Work instructions:
Count lines, not occurrences: report how many lines in the records hold the string "table", and nothing else.

Record set:
%%

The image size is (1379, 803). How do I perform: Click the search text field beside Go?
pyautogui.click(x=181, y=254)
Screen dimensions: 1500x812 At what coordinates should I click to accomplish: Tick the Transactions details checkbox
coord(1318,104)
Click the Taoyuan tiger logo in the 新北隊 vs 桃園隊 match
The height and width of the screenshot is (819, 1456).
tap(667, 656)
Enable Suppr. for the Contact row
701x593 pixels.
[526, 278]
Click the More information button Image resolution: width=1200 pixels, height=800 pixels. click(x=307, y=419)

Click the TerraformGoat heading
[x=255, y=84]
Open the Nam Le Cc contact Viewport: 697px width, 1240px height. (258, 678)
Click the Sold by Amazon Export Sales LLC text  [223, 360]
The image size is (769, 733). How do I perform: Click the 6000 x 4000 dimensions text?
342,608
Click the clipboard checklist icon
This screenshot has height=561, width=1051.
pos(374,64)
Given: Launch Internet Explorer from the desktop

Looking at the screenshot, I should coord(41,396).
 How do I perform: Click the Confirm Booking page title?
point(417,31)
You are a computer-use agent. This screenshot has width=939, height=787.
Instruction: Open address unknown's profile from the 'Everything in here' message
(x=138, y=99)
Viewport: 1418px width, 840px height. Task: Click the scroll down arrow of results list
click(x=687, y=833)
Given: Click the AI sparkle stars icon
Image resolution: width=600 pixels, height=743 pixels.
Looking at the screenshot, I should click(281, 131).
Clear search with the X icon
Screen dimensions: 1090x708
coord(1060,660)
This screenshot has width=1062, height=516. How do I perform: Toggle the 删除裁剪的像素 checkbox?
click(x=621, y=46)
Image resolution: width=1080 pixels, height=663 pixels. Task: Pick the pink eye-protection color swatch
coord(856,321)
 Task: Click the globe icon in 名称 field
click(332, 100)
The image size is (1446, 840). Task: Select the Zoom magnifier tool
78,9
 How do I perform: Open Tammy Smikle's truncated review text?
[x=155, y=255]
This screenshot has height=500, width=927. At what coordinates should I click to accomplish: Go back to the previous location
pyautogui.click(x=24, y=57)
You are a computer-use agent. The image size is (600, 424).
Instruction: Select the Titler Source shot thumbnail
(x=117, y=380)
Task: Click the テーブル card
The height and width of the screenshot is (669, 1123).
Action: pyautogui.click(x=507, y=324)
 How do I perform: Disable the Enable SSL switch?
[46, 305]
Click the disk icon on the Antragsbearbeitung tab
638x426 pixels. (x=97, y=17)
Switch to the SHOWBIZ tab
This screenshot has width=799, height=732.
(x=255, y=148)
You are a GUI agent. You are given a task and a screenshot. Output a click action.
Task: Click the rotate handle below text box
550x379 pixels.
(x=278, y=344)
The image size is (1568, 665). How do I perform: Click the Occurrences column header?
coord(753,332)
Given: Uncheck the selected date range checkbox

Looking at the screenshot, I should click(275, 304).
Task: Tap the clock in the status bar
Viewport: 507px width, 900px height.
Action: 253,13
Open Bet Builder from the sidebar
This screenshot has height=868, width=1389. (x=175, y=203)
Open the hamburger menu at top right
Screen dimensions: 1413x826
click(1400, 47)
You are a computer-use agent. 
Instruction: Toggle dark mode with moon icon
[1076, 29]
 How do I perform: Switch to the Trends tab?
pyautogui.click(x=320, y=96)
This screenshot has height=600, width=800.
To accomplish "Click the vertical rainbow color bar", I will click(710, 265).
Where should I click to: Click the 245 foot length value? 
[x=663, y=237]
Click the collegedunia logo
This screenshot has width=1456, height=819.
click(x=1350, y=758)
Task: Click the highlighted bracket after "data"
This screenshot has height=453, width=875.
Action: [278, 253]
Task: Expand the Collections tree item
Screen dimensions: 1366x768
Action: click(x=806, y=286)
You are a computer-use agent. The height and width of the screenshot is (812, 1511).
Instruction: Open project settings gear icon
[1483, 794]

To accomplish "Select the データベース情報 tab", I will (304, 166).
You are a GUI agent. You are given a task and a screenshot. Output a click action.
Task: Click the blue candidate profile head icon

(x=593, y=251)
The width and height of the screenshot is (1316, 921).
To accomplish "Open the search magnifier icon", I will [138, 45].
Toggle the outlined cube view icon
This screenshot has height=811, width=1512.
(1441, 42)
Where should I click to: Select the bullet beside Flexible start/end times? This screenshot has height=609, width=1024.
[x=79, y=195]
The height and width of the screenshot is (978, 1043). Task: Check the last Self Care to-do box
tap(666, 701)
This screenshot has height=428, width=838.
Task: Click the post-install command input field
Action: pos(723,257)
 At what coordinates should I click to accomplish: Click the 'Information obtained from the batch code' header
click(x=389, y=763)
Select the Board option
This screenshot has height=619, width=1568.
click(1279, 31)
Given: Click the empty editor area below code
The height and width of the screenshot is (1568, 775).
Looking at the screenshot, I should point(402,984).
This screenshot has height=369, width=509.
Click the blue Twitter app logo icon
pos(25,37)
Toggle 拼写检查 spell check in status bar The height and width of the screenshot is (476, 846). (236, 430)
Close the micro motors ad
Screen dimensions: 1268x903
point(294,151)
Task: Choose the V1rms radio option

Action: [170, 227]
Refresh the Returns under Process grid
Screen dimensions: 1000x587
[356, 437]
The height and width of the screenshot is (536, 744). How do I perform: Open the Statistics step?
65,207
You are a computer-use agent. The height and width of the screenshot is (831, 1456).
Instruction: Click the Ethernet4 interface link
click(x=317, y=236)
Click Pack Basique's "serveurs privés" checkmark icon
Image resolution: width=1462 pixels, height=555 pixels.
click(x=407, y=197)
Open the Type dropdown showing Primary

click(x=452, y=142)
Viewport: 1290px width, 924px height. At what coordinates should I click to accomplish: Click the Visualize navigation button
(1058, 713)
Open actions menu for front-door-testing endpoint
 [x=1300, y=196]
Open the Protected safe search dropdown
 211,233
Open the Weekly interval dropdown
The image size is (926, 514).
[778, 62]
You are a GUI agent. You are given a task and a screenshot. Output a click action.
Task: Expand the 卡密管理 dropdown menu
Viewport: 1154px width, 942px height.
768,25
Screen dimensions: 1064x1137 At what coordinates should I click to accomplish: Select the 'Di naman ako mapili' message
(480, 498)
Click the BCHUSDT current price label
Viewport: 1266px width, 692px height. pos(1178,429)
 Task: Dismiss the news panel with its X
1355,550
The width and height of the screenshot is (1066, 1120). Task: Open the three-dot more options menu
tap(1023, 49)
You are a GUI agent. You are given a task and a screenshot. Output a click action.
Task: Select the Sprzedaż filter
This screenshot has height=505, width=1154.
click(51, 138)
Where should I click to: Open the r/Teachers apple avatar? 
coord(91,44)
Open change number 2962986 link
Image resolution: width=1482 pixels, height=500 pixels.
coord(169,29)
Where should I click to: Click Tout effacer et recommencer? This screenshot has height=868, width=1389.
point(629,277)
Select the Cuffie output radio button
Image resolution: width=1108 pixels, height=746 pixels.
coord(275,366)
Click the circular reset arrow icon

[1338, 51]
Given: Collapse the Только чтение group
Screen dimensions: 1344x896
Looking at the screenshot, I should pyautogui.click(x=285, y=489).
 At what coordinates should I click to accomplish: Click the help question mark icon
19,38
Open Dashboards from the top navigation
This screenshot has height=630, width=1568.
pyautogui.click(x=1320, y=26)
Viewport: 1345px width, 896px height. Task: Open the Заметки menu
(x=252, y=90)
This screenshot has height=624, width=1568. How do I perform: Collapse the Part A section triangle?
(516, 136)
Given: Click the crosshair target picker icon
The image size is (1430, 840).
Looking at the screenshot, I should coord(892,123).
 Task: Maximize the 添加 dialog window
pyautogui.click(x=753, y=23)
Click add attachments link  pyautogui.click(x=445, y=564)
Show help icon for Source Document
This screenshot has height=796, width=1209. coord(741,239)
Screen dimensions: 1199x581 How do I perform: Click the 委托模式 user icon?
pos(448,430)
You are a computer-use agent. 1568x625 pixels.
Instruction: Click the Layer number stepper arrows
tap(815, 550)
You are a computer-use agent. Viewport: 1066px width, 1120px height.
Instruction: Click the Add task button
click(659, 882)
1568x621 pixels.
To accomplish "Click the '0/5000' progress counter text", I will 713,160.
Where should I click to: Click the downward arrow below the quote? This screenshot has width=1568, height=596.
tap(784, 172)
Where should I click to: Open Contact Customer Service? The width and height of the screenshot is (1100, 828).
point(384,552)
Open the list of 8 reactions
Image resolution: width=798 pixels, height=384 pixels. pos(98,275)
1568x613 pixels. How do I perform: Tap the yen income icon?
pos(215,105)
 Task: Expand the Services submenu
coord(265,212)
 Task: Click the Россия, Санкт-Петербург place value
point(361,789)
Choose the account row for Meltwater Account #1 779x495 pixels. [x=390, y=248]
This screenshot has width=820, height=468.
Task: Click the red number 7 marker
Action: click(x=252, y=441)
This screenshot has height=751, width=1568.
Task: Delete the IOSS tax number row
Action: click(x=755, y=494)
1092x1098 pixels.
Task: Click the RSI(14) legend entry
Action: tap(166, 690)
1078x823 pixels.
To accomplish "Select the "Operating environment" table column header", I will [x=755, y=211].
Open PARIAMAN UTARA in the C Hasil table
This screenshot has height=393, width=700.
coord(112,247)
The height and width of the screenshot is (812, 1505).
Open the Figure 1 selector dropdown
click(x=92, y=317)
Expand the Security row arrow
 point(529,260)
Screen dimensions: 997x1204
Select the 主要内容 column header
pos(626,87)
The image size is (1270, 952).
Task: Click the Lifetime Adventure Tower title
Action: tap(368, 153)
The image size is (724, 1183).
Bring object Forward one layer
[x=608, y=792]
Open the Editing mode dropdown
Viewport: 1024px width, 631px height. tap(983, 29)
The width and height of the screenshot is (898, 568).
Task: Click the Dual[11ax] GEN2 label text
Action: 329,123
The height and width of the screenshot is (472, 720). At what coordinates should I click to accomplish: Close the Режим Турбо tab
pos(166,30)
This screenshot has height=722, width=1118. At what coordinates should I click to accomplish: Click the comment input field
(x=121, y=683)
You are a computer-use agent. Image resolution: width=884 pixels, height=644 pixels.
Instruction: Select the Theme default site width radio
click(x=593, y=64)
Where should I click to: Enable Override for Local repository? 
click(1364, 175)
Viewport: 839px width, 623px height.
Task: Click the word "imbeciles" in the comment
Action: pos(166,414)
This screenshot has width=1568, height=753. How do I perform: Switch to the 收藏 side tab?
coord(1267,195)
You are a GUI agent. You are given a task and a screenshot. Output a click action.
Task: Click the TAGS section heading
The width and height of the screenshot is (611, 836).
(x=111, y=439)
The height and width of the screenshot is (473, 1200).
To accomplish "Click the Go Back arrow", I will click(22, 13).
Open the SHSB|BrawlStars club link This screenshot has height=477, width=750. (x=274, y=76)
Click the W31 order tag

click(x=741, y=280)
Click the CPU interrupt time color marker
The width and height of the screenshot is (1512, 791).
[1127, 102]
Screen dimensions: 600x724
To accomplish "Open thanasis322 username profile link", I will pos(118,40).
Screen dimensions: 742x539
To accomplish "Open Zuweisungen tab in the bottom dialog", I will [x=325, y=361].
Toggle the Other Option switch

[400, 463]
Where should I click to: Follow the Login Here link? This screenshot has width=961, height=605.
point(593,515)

%%

Exercise output:
2